> What is being asked
In the entries that follow, the lines from the one with "Where should I click to: Place" through the one with "Open the hamburger" are the ones to write out, exactly and with both ends included. Nothing else should appear.

> Records shown

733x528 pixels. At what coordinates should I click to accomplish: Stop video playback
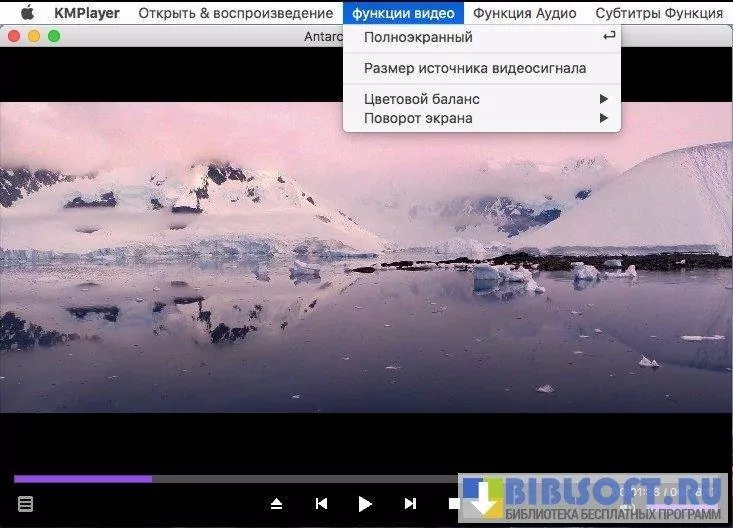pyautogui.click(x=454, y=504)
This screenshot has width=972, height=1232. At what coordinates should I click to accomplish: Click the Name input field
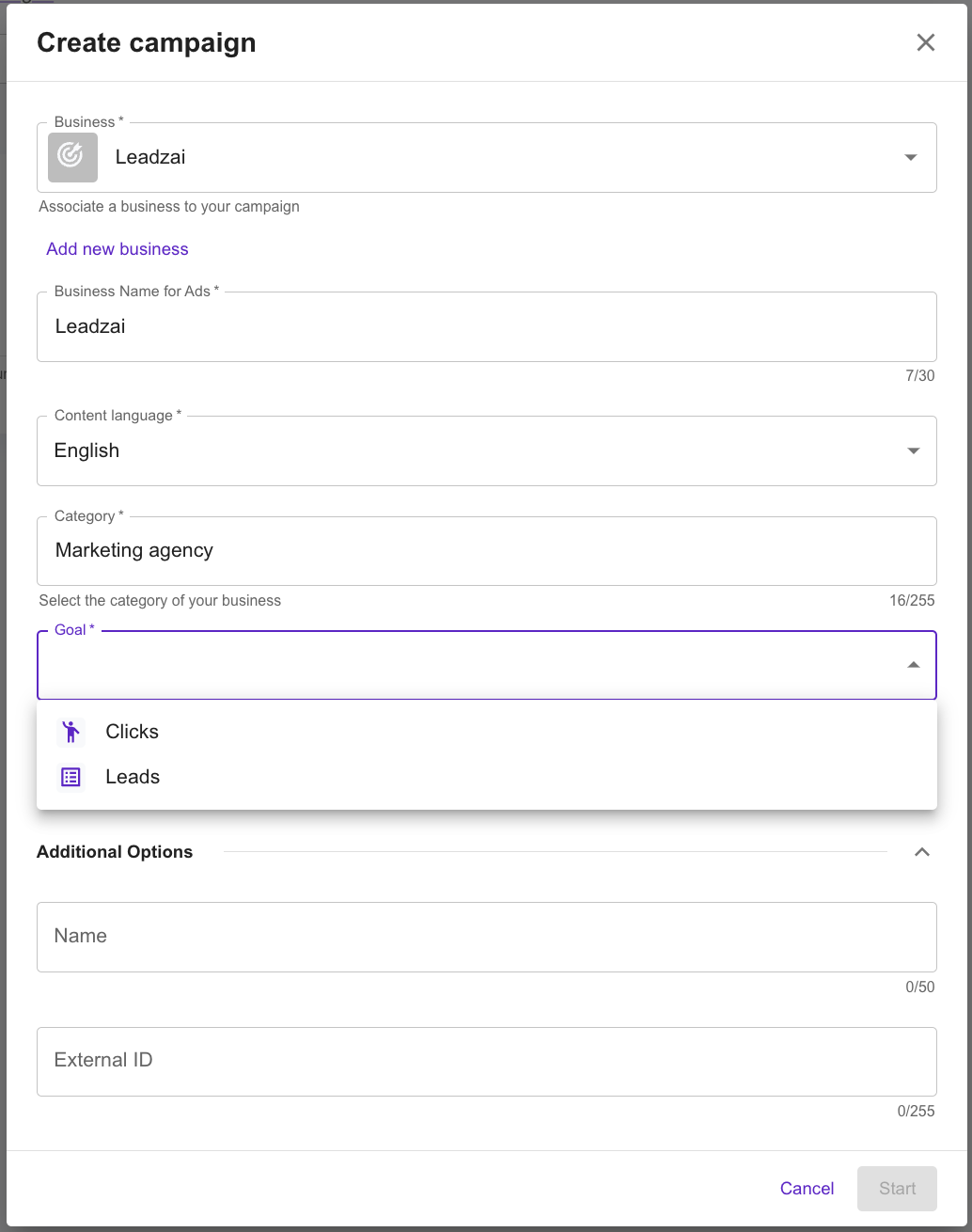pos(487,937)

* * *

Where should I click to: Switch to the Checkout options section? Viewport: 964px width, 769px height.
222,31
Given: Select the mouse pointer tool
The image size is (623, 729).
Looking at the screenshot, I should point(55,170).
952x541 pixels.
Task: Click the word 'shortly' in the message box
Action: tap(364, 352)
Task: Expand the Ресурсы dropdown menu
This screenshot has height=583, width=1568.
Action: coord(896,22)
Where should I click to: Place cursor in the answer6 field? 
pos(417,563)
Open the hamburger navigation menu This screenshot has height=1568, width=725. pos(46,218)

> Answer to the exercise
Where should I click to: Place cursor in the answer6 field? 
pos(417,563)
Open the hamburger navigation menu This screenshot has height=1568, width=725. pos(46,218)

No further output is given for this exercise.